O calote entre as empresas brasileiras atingiu no primeiro semestre deste ano o menor nível para o período desde 2004, segundo dados divulgados nesta quinta-feira pela empresa de análise de crédito Serasa Experian. Segundo a pesquisa, mesmo com o desaquecimento visto na economia desde o segundo trimestre, as empresas estão conseguindo colocar as contas em dia.

O recuo visto no semestre passado foi de 9%, na comparação com o mesmo período de 2009. Considerando os dados referentes a junho também houve recuo: na comparação com junho de 2009 a queda foi de 7,2% - também a maior desde 2004. Em relação a maio deste ano, o recuo em junho foi de 5,8%.

Segundo a Serasa, os resultados refletem principalmente “a melhoria nas condições de crédito para pessoa jurídica, sobretudo em termos de prazo, e à busca de financiamento via mercado de capitais, com lançamento de ações e debêntures [títulos de renda fixa emitidos por sociedade anônima para tomar empréstimo no mercado]”.

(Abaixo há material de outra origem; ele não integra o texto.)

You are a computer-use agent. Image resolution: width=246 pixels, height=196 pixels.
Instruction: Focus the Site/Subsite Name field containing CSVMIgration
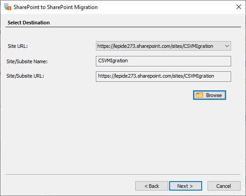click(163, 61)
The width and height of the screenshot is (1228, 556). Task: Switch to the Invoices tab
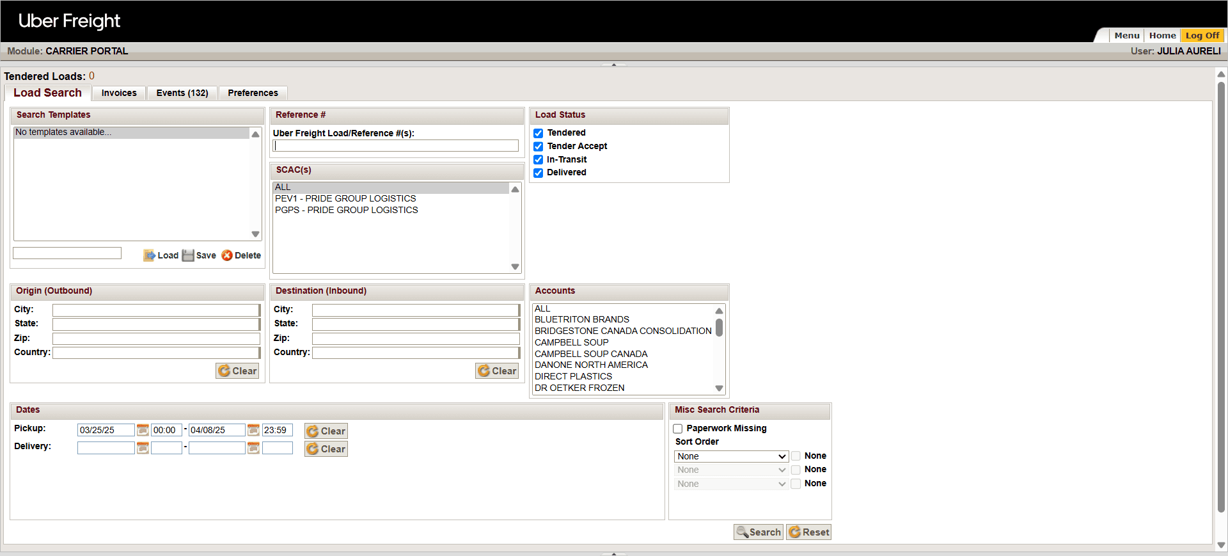119,93
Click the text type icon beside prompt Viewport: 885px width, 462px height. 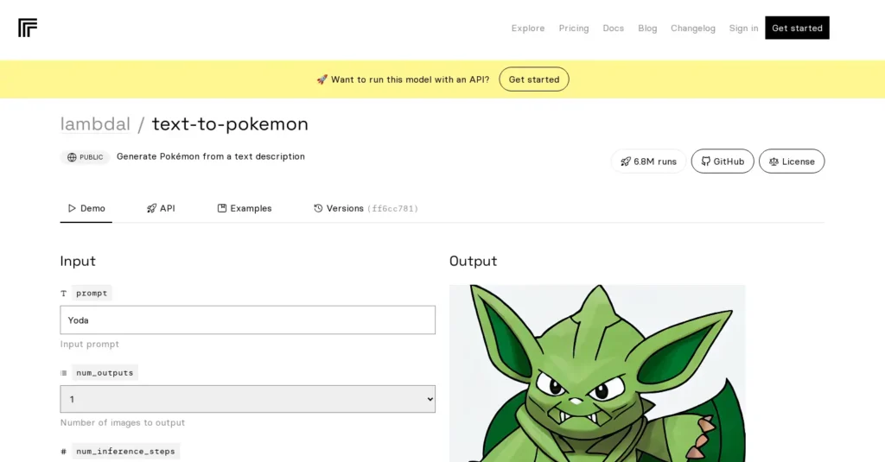tap(64, 294)
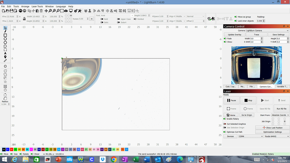Open the Preview monitor icon
This screenshot has height=163, width=290.
point(71,11)
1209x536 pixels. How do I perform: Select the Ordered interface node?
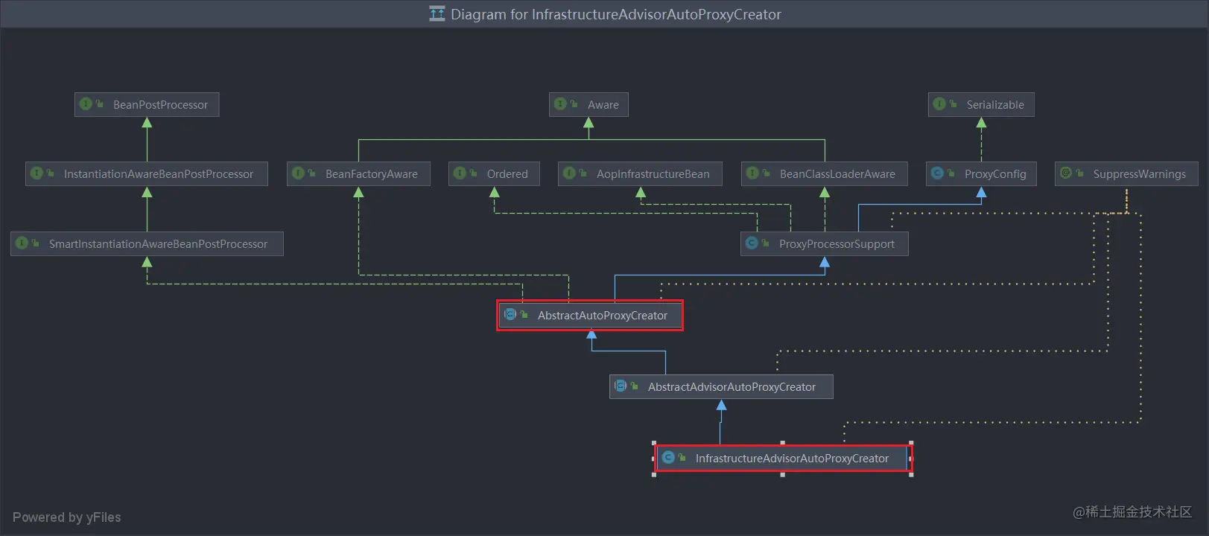(x=494, y=173)
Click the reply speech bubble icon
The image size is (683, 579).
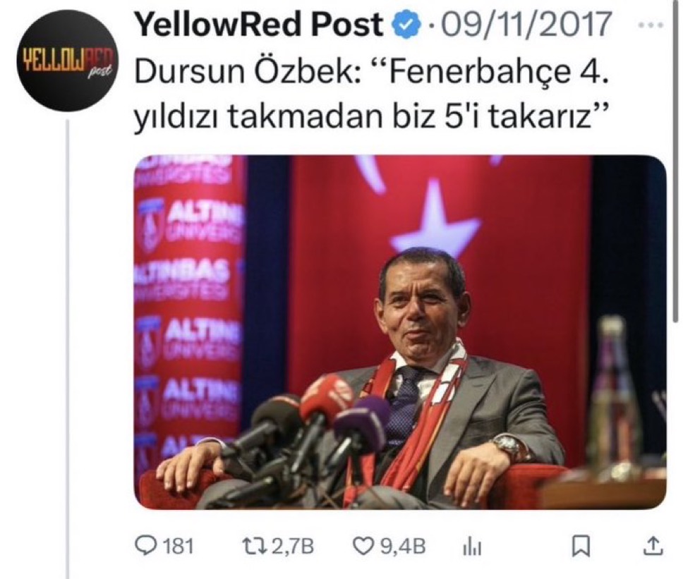[146, 545]
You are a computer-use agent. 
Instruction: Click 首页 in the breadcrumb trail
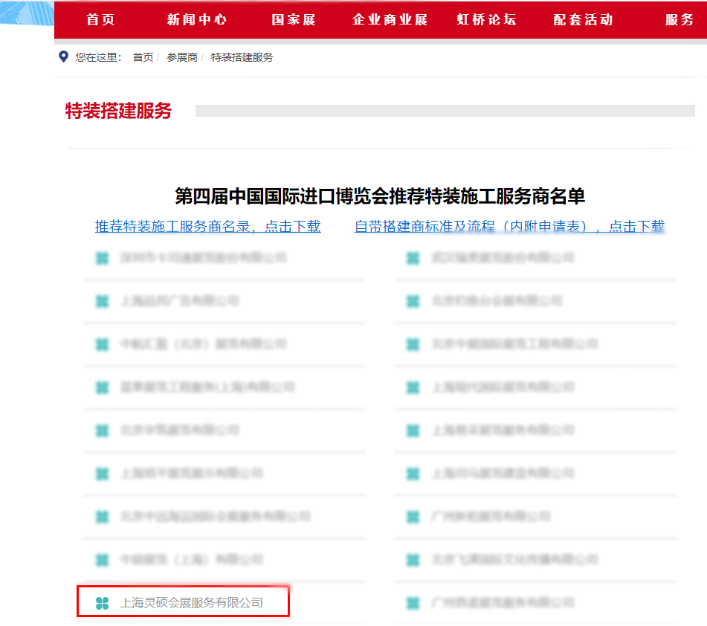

Na relação mensal, os protestos contribuíram com um recuo de 4% e os cheques com 2% no resultado total. Já as dívidas com bancos pressionaram para cima.

Valor médio das dívidas

De janeiro a junho de 2010, os calotes nas dívidas com bancos tiveram um valor médio de R$ 4.744,44 - alta de 3,3%, em relação ao primeiro semestre de 2009. No caso dos títulos protestados, o valor médio visto entre janeiro e junho foi de R$ 1.619,95, uma queda de 10,4% sobre igual período de 2009.

Os cheques sem fundos, por sua vez, tiveram valor médio em R$ 2.011,38 no semestre passado - elevação de 38,8%, na comparação com o primeiro semestre de 2009.